14 Apr 2017

This is a technical post series about **pure** functional
programming. The intended audience is general programmers who are
familiar with closures and some functional programming.

We're going to be seeing how *pure* functional programming **differs**
from regular "functional programming", in a significant way.

We're going to be looking at a little language theory, type theory, and implementation and practice of pure functional programming.

We'll look at correctness, architecture, and performance of pure programs.

We're going to look at code samples in C#, JavaScript and SQL. We're going to look at Haskell code. We're going to look at assembly language.

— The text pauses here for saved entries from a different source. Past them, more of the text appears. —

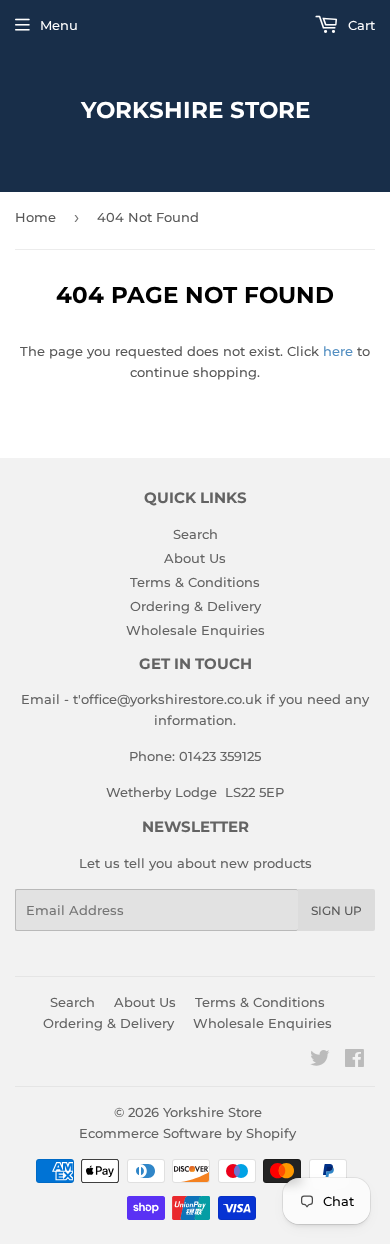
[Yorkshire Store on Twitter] (320, 1061)
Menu (59, 25)
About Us (195, 558)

In closing we'll conclude that typed purely functional programming
*matters*, and in a different way to what is meant by "functional
programming".

Hold onto yer butts.

## In this post

Firstly, we'll start with a pinch of theory, but not enough to bore you. We'll then look at how functional programming differs from "pure" functional programming. I'll establish what we mean by "side-effects". Finally, I'll try to motivate using pure languages from a correctness perspective.

## Types and Functions

A function is a relation between terms. Every input term has *exactly
one* output term. That's as simple as it gets.

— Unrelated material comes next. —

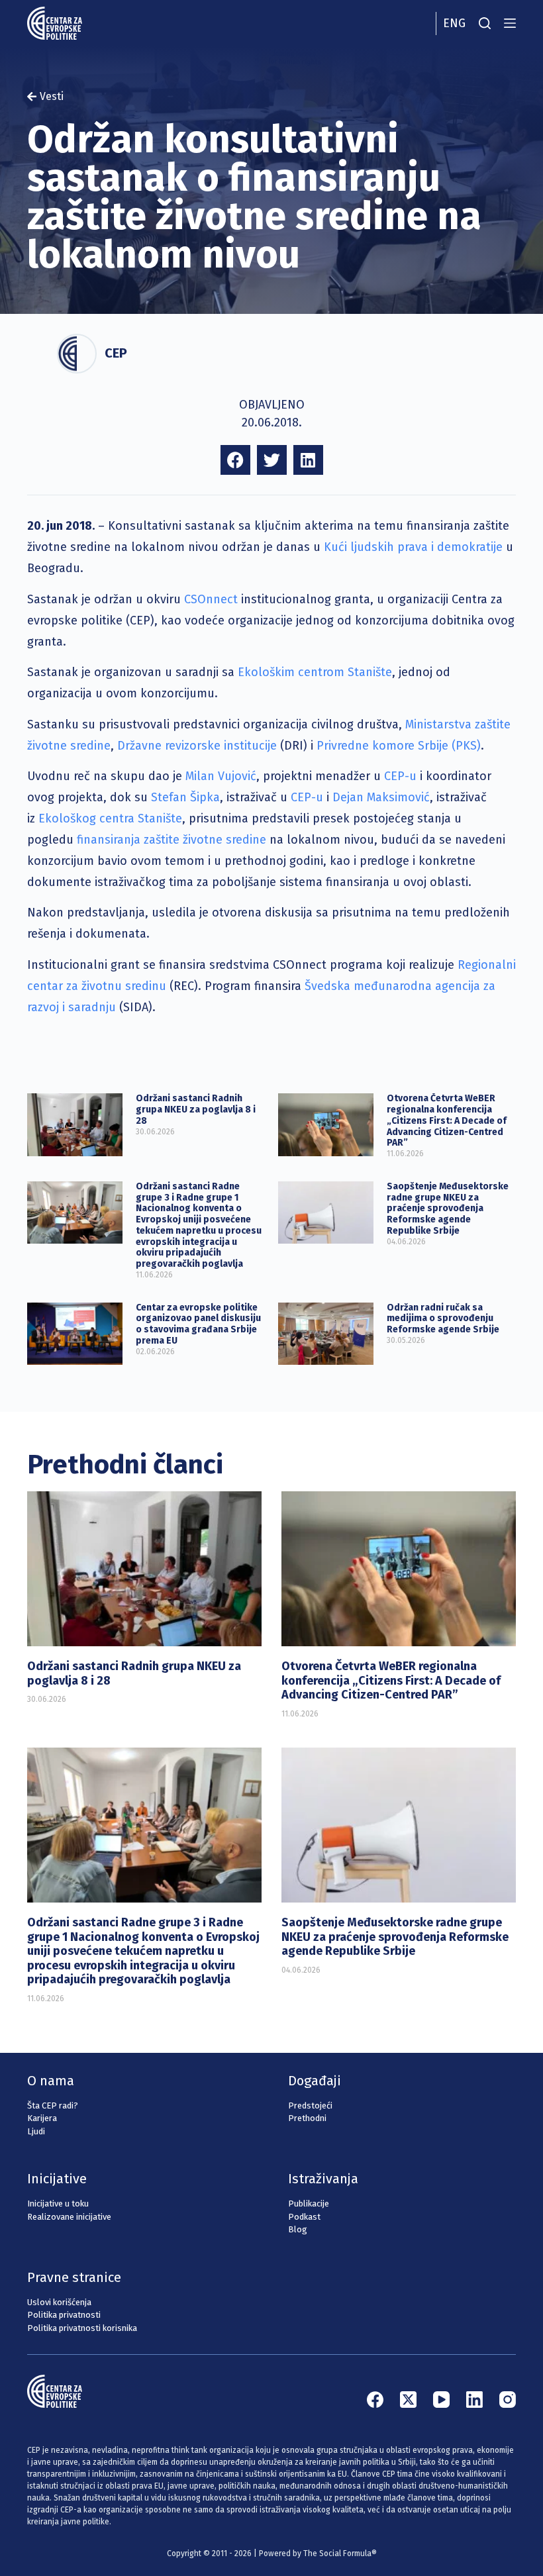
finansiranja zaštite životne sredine (171, 839)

In type theory, it's described in notation like this:

*f : A → B*

Inputs to *f* are the terms in type *A*, and outputs from *f* are the
terms in type *B*. The type might be `Integer`

and the terms might be
all integers .., `-2`

, `-1`

, `0`

, `1`

, `2`

, ...

The type might be `Character`

and the terms might be `Homer`

, `Marge`

,
`SideShowBob`

, `FrankGrimes`

, `InanimateCarbonRod`

, etc.

This is the core of functional programming, and without type theory, it's hard to even talk formally about the meaning of functional programs.

Get it? I thought so. We'll come back to this later.

## Functional programming isn't

*Functional programming* as used generally by us as an industry tends
to mean using first-class functions, closures that capture their
environment properly, immutable data structures, trying to write code
that doesn't have side-effects, and things like that.

That's perfectly reasonable, but it's distinct from *pure* functional
programming. It's called "*pure* functional", because it has **only
functions** as defined in the previous section. But why aren't there
proper functions in the popular meaning of functional programming?

It's something of a misnomer that many popular languages use this term
*function*. If you read the language specification for
Scheme,
you may notice that it uses the term *procedure*. Some procedures may
implement functions like cosine, but not all procedures are functions,
in fact most aren't. Any procedure can do cheeky arbitrary
effects. But for the rest of popular languages, it's a misnomer we
accept.

Let's look into why this is problematic in the next few sections.

## Side-effects, mutation, etc.

What actually are side-effects, really? What's purity? I'll establish
what *I am going to mean* in this series of blog posts. There are
plenty of other working definitions.

These are some things you can do in source code:

- Mutate variables.
- Make side-effects (writing to standard output, connecting to a socket, etc.)
- Get the current time.

These are all things you cannot do in a pure function, because they're not explicit inputs into or explicit outputs of the function.

In C#, the expression `DateTime.Now.TimeOfDay`

has type `TimeSpan`

,
it's not a function with inputs. If you put it in your program, you'll
get the time since midnight when evaluating it. Why?

In contrast, these are side-effects that pure code can cause:

- Allocate lots of memory.
- Take lots of time.
- Loop forever.

But none of these things can be *observed* during evaluation of a pure
functional language. There isn't a meaningful pure function that
returns the current time, or the current memory use, and there usually
isn't a function that asks if the program is currently in an infinite
loop.

So I am going to use a meaning of purity like this: an effect is something implicit that you can observe during evaluation of your program.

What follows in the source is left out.